§ **Problem to work on**:
Take the lines from the one containing "Screen dimensions: 1176x1022" through the end of the material and write them out exactly, omitting pictures.

§ **Data for this task**:

□ □ □ □ □

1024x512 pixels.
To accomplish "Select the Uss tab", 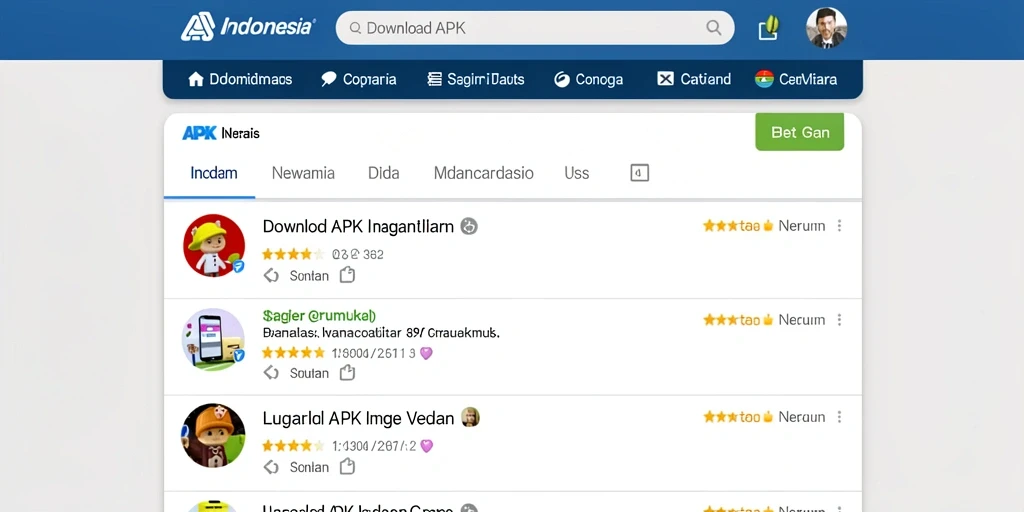I will click(577, 173).
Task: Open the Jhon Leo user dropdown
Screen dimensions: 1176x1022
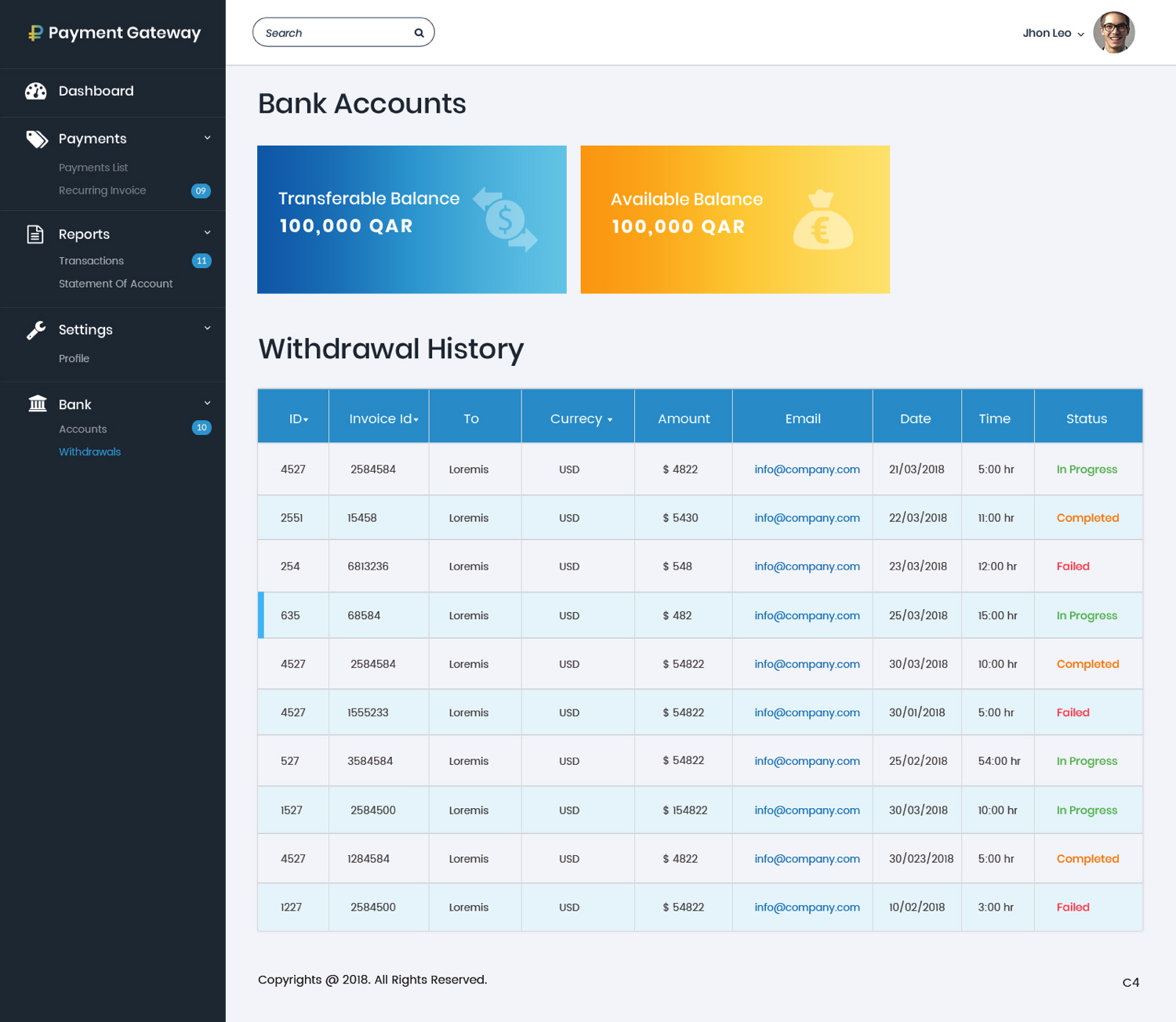Action: click(x=1053, y=33)
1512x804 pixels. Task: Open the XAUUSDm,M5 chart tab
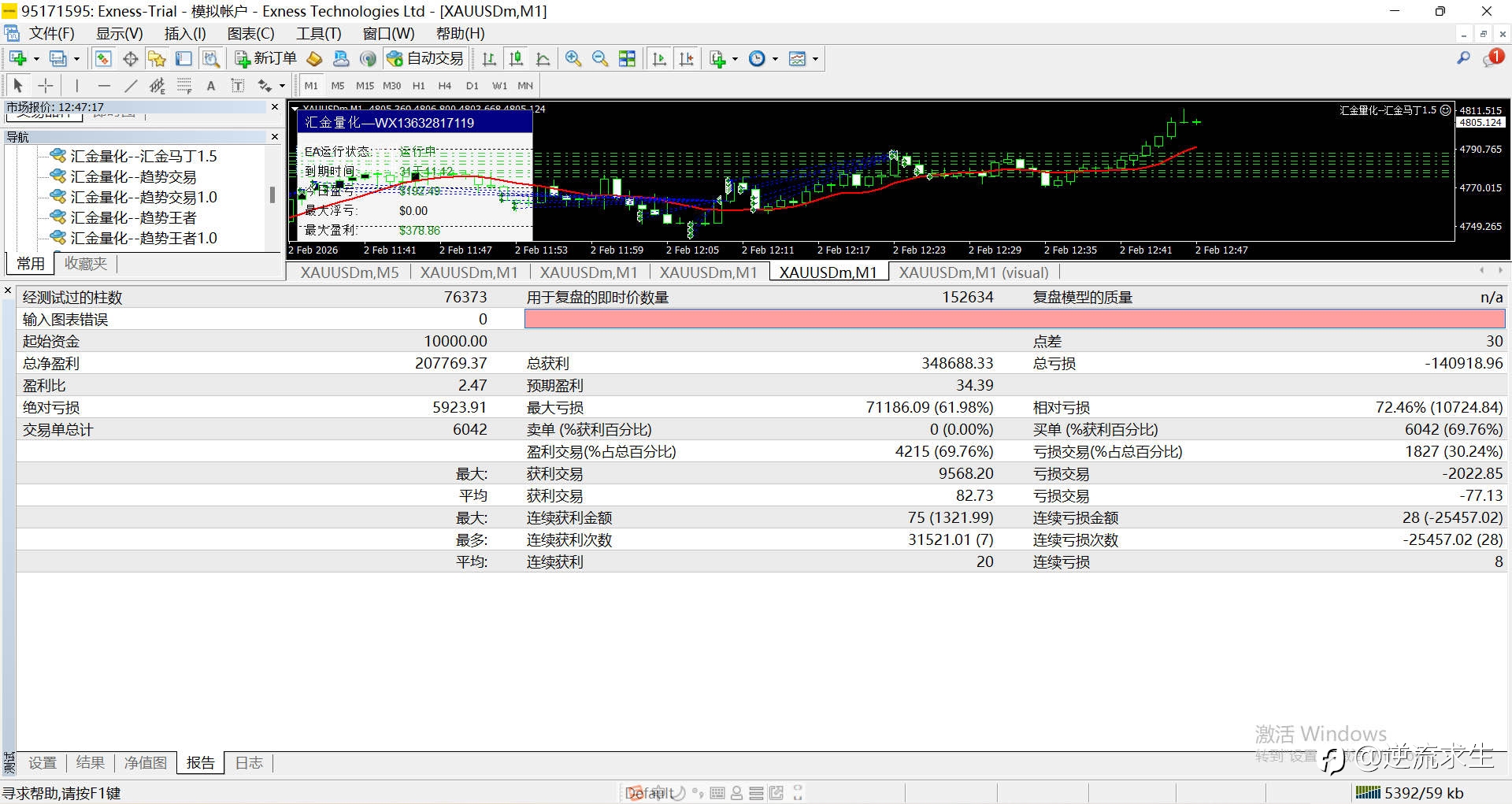tap(350, 272)
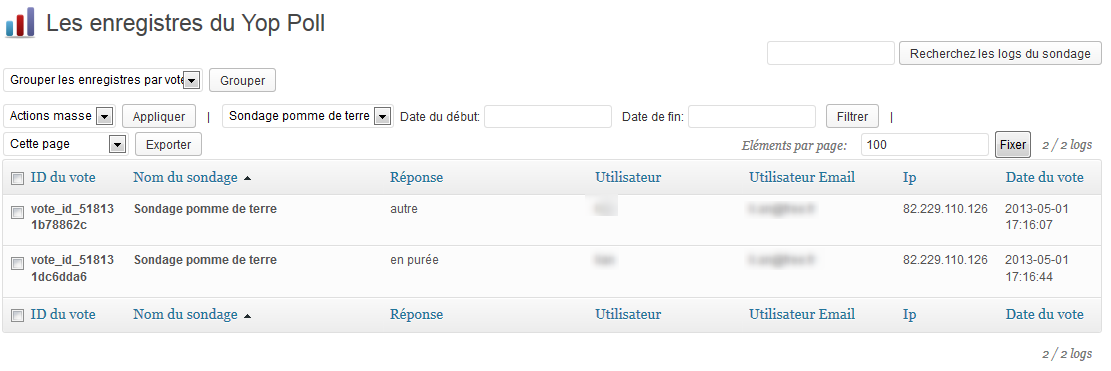Click Recherchez les logs du sondage button
This screenshot has height=371, width=1111.
click(1000, 54)
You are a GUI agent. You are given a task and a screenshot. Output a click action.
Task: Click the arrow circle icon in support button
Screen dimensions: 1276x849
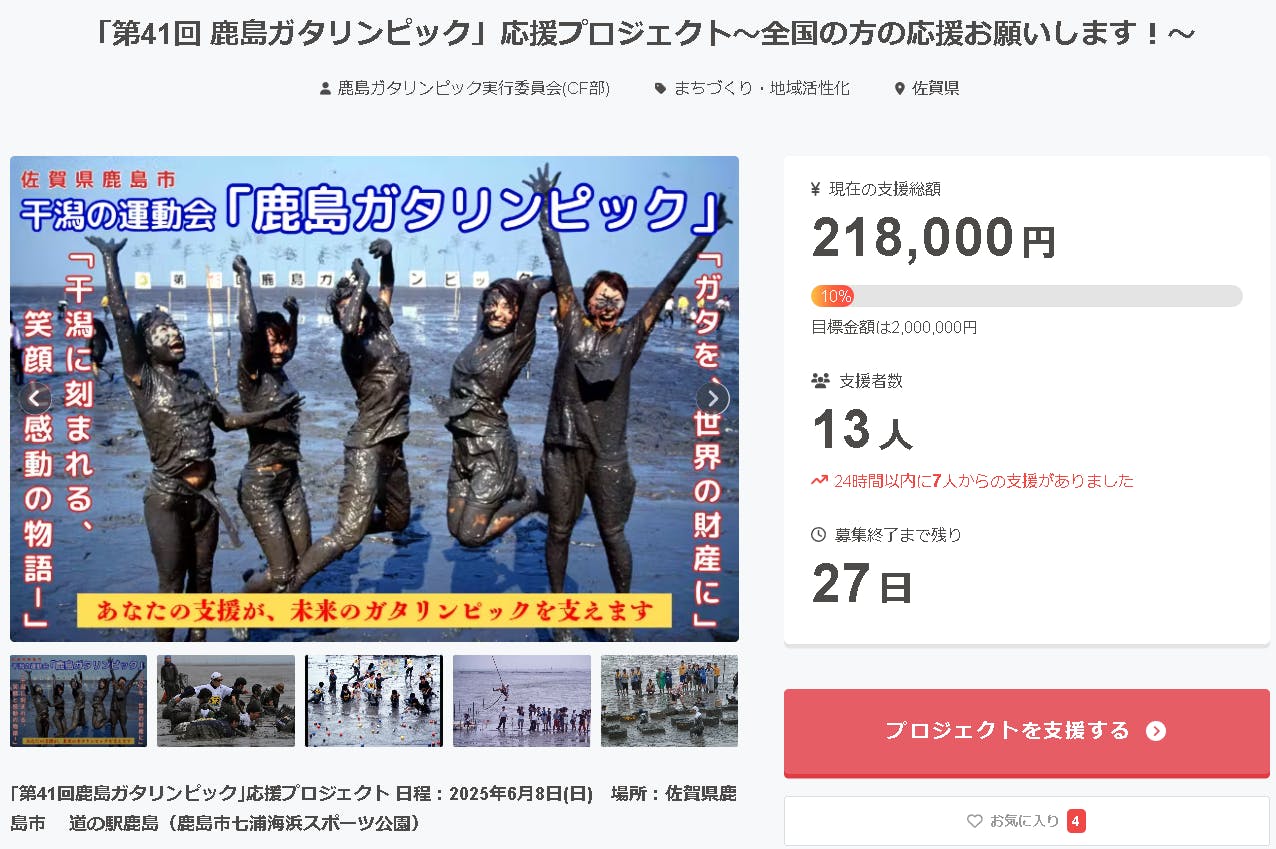(1156, 731)
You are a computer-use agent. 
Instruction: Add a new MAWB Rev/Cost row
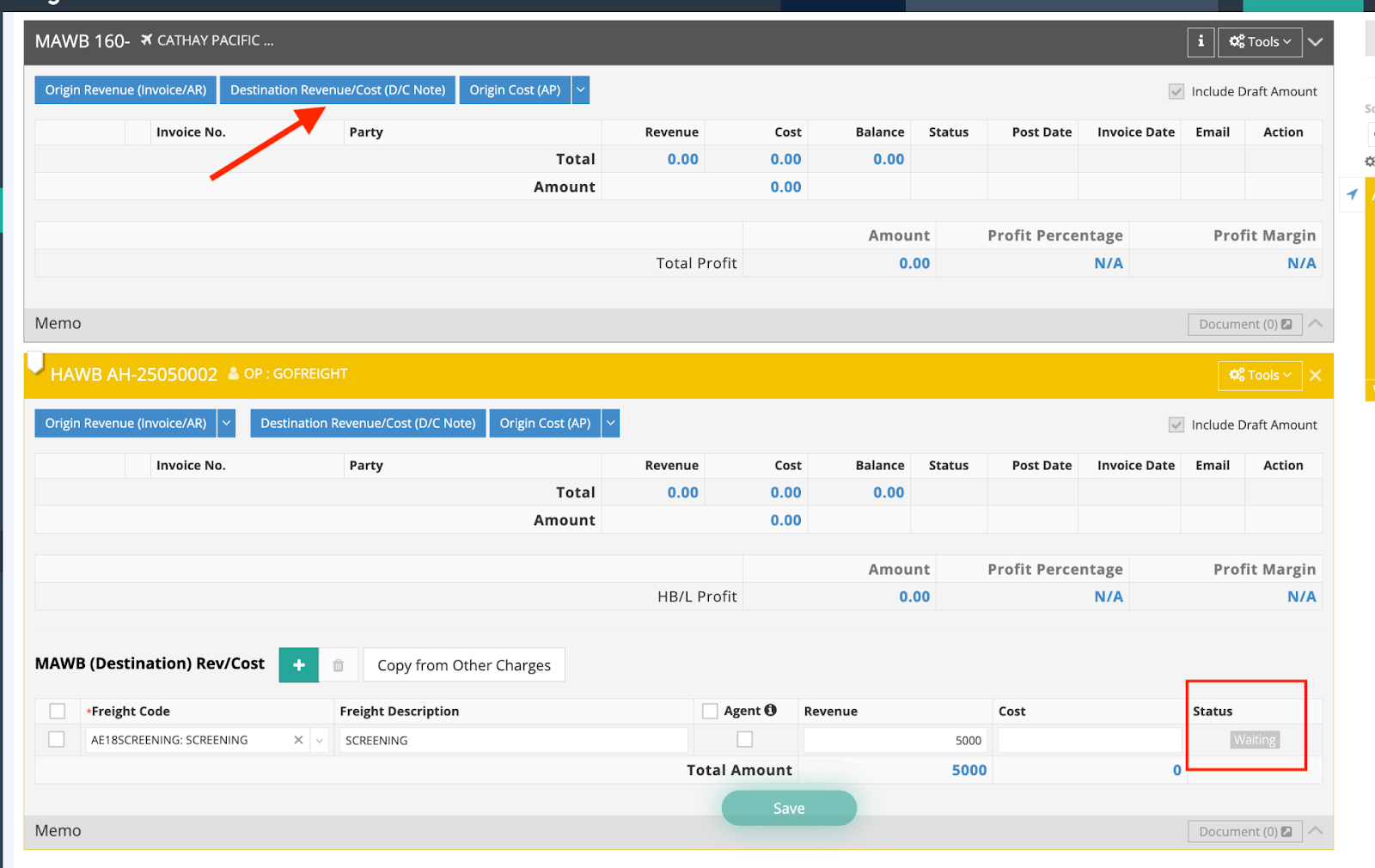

□ □ □ □ □

§ **Solved problem**:
Screen dimensions: 1176x1022
Action: click(x=1053, y=33)
1512x804 pixels. Task: Open the XAUUSDm,M5 chart tab
tap(350, 272)
Click Recherchez les logs du sondage button
This screenshot has height=371, width=1111.
click(1000, 54)
You are a GUI agent. You are given a task and a screenshot. Output a click action.
Task: Click the arrow circle icon in support button
Screen dimensions: 1276x849
(1156, 731)
You are a computer-use agent. 
Instruction: Add a new MAWB Rev/Cost row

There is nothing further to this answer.